To measure is to know: the ELK-stackPublished on: Author: Ronald Bakker Category: Java & Web
We order more and more online. Which means we also receive more and more notifications about the delivery of our orders. I work for a large retailer on a Kotlin application that keeps customers informed about the expected time of delivery. We use Elasticsearch, Logstash and Kibana (the ELK stack) to gain insight into the changes we make. Because to measure is to know.
Customers receive push notifications concerning their order status at different times: when the order is scheduled, in transit, almost there or when there is an unexpected change in the arrival time.
My team created an ingenious algorithm for sending push notifications. The algorithm uses input from the delivery trucks. These arrive by the thousands per minute.

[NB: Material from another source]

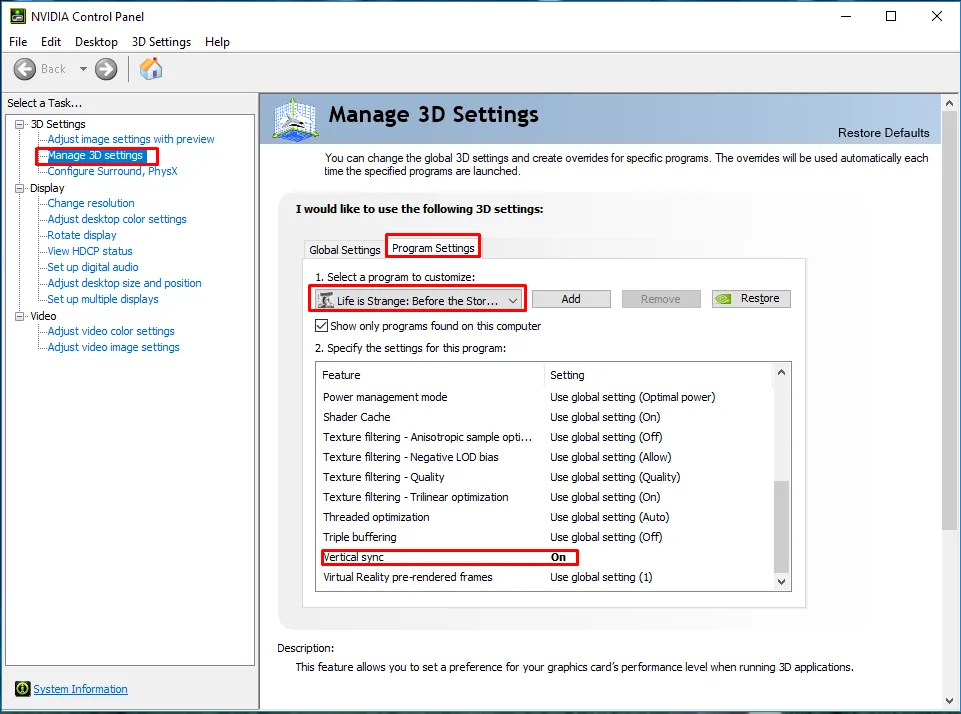The image size is (961, 714).
Task: Click the Forward arrow icon
Action: (x=106, y=69)
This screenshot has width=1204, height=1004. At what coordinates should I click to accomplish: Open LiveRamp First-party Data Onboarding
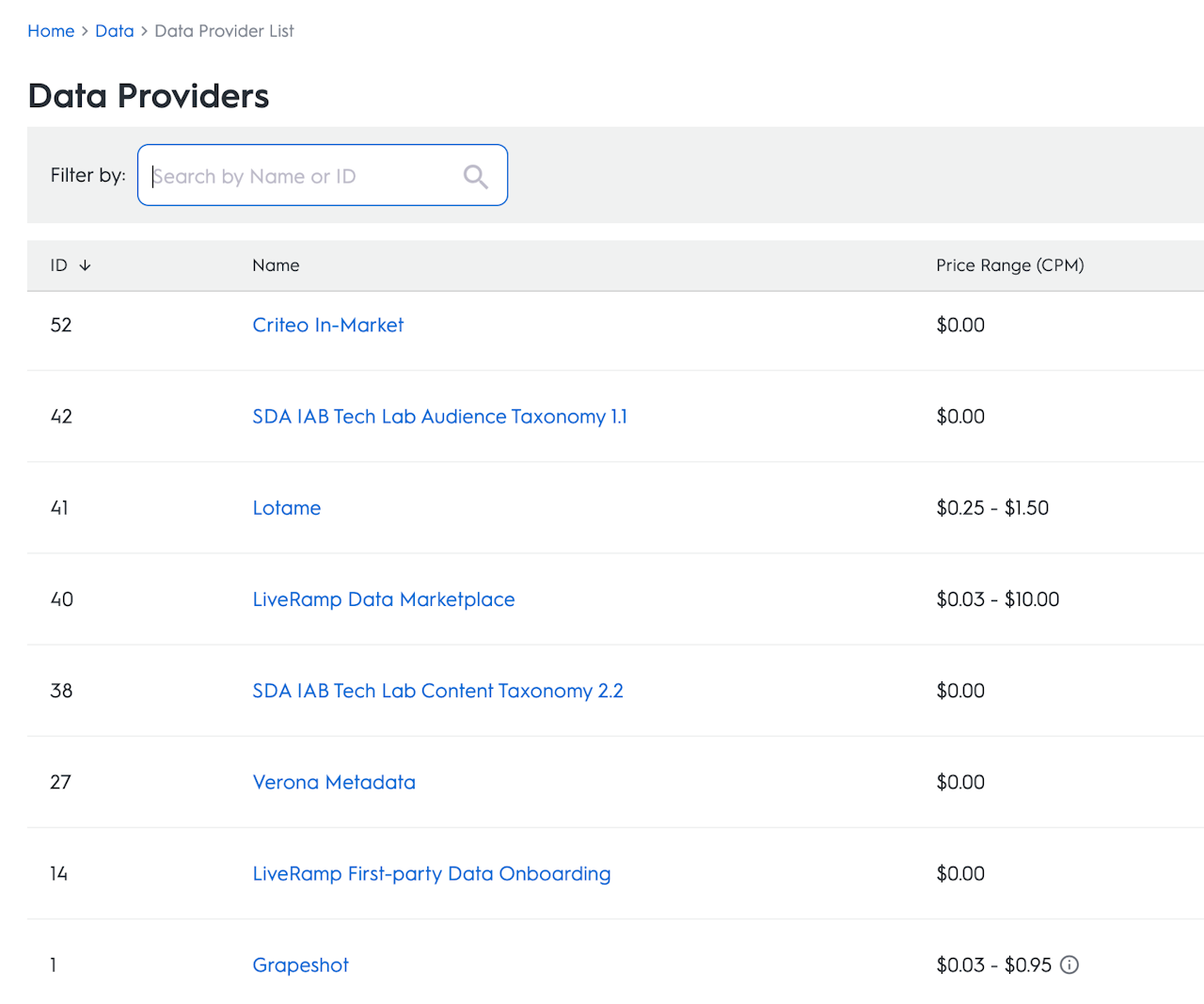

The algorithm works optimally when the communicated arrival times are as correct as possible. We want to minimize unexpected changes, because customers don't like unnecessary messages.
The effect of modifications
A small change can sometimes have a significant effect. Our backlog consists of all changes made to the algorithm. A major change for example is an extra push notification if the order arrives within 5 minutes. Minor changes could be increasing the time slot or sending push notifications earlier or later. The longer we wait before sending a message, the more accurate the expected arrival time will be. On the other hand, customers want to be informed as soon as possible.
We use the ELK stack to gain insight into the effect of the modifications we make. This tooling ensures that the logging of our application can be used to create dashboards, allowing us to immediately see what is happening in the application. For example, a bar graph can be made of the number of messages sent per type or a histogram of the number of messages sent per customer.
Testing new features in a simulation environment
A simulation environment runs alongside the production environment. The simulation receives the same input (schedules and updates from delivery trucks), but the environment doesn’t send messages to customers. Logging remains the same and is accessed in the same way in the ELK stack as in the production environment. This allows us to test new features in the simulation environment first. We then compare the graphs with the production environment. This way, we measure the effect before we put features into production.
This allows us to see if a new feature is an improvement for the customer or if we need to go back to the drawing board. A major improvement. It just goes to show: to measure is to know!